Hacker News new | ask | show | jobs
by dmlorenzetti 2130 days ago
Hard-coded file paths for input data. File paths hard-coded to use somebody's Google Drive so that it only runs if you know their password. Passwords hard-coded to get around the above problem.

In-code selection statements like `if( True ) {...}`, where you have no idea what is being selected or why.

Code that only runs in the particular workspace image that contains some function that was hacked out to make things work during a debugging session 5 years ago.

Distributed projects where one person wrote the preprocessor, another wrote the simulation software, and a third wrote the analysis scripts, and they all share undocumented assumptions worked out between the three researchers over the course of two years.

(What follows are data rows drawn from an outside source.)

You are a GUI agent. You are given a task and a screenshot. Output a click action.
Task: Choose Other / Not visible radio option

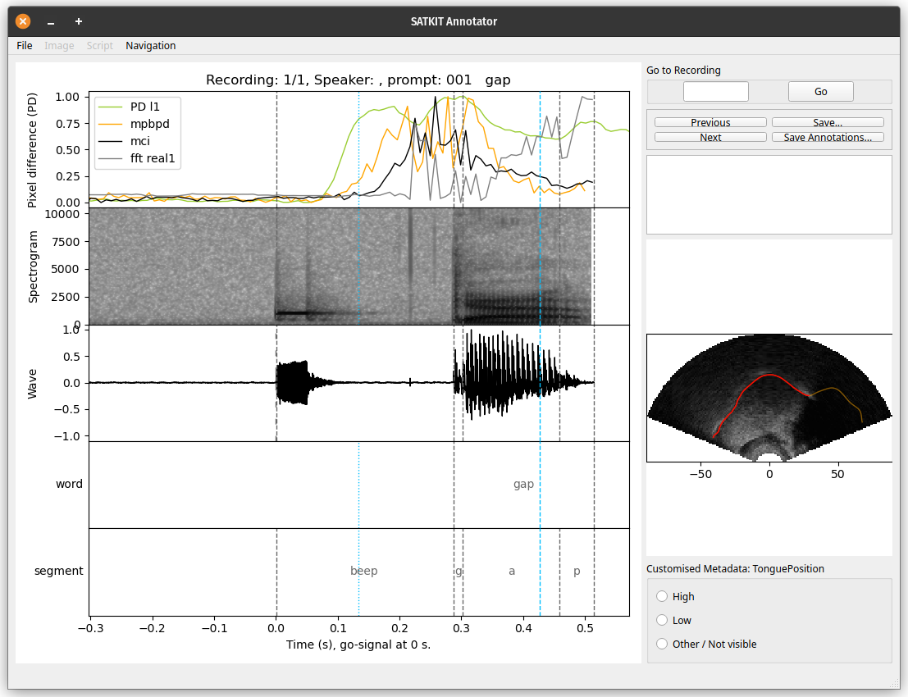[x=662, y=644]
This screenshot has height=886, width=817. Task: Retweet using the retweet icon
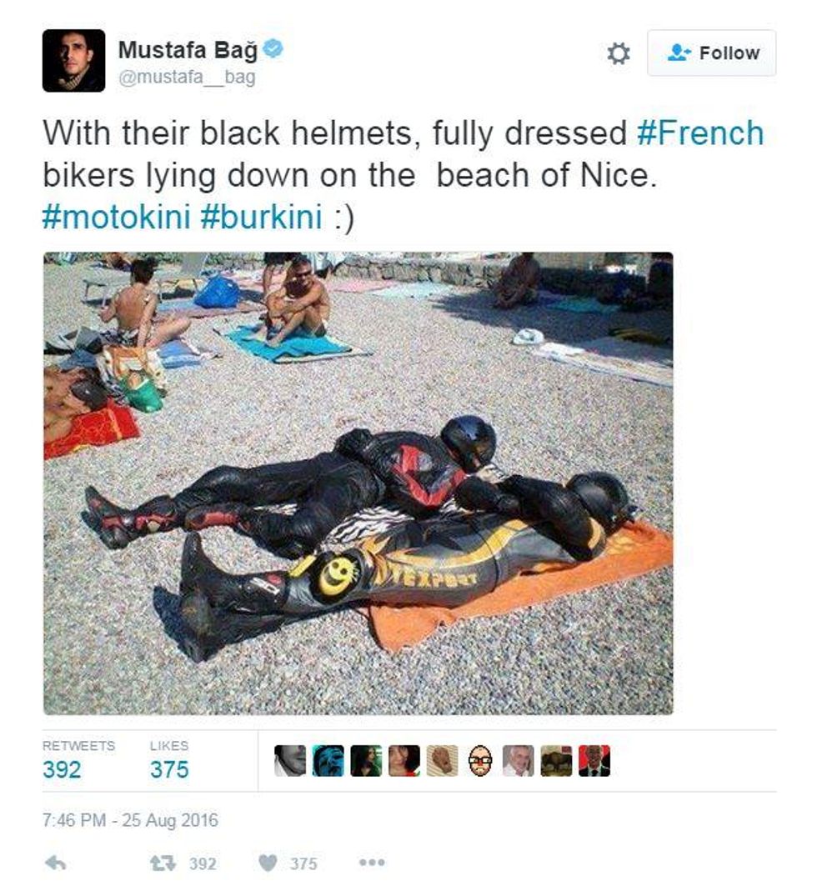pos(163,863)
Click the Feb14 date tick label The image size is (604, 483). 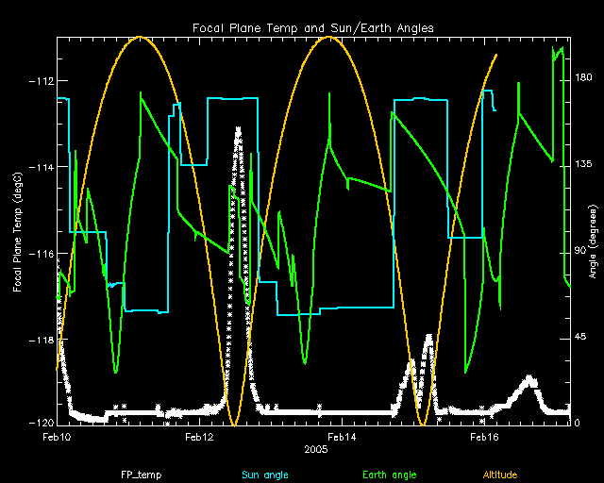[342, 437]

Depending on implementation-defined behavior (like zeroing out of data structures).

Function and variable names, like `doit()` and `hold`, which make it hard to understand the intention.

Files that contain thousands of lines of imperative instructions with documentation like "Per researcher X" every 100 lines or so.

Code that runs fine for 6 hours, then stops because some command-line input had the wrong value.

I've seen all of these over the years. Even as a domain expert who has spoken directly with authors and project leads, this kind of stuff makes it very hard to tease out what the code actually does, and how the code corresponds to the papers written about the results.

1 comments

You’re giving me flashbacks! I spent a year as an admin on an HPC cluster at my university building tools/software and helping researchers get their projects running and re-lead the implementation of container usage. The amount of scientific code/projects that required libraries/files to be in specific locations, or assumed that everything was being run from a home directory, or sourced shell scripts at run time (that would break in containers) was staggering. A lot of stuff had the clear “this worked on my system so...” vibe about it.

As an admin it was quite frustrating, but I understand it sometimes when you know the person/project isn’t tested in a distributed environment. But when it’s the projects that do know how they’re used and still do those things...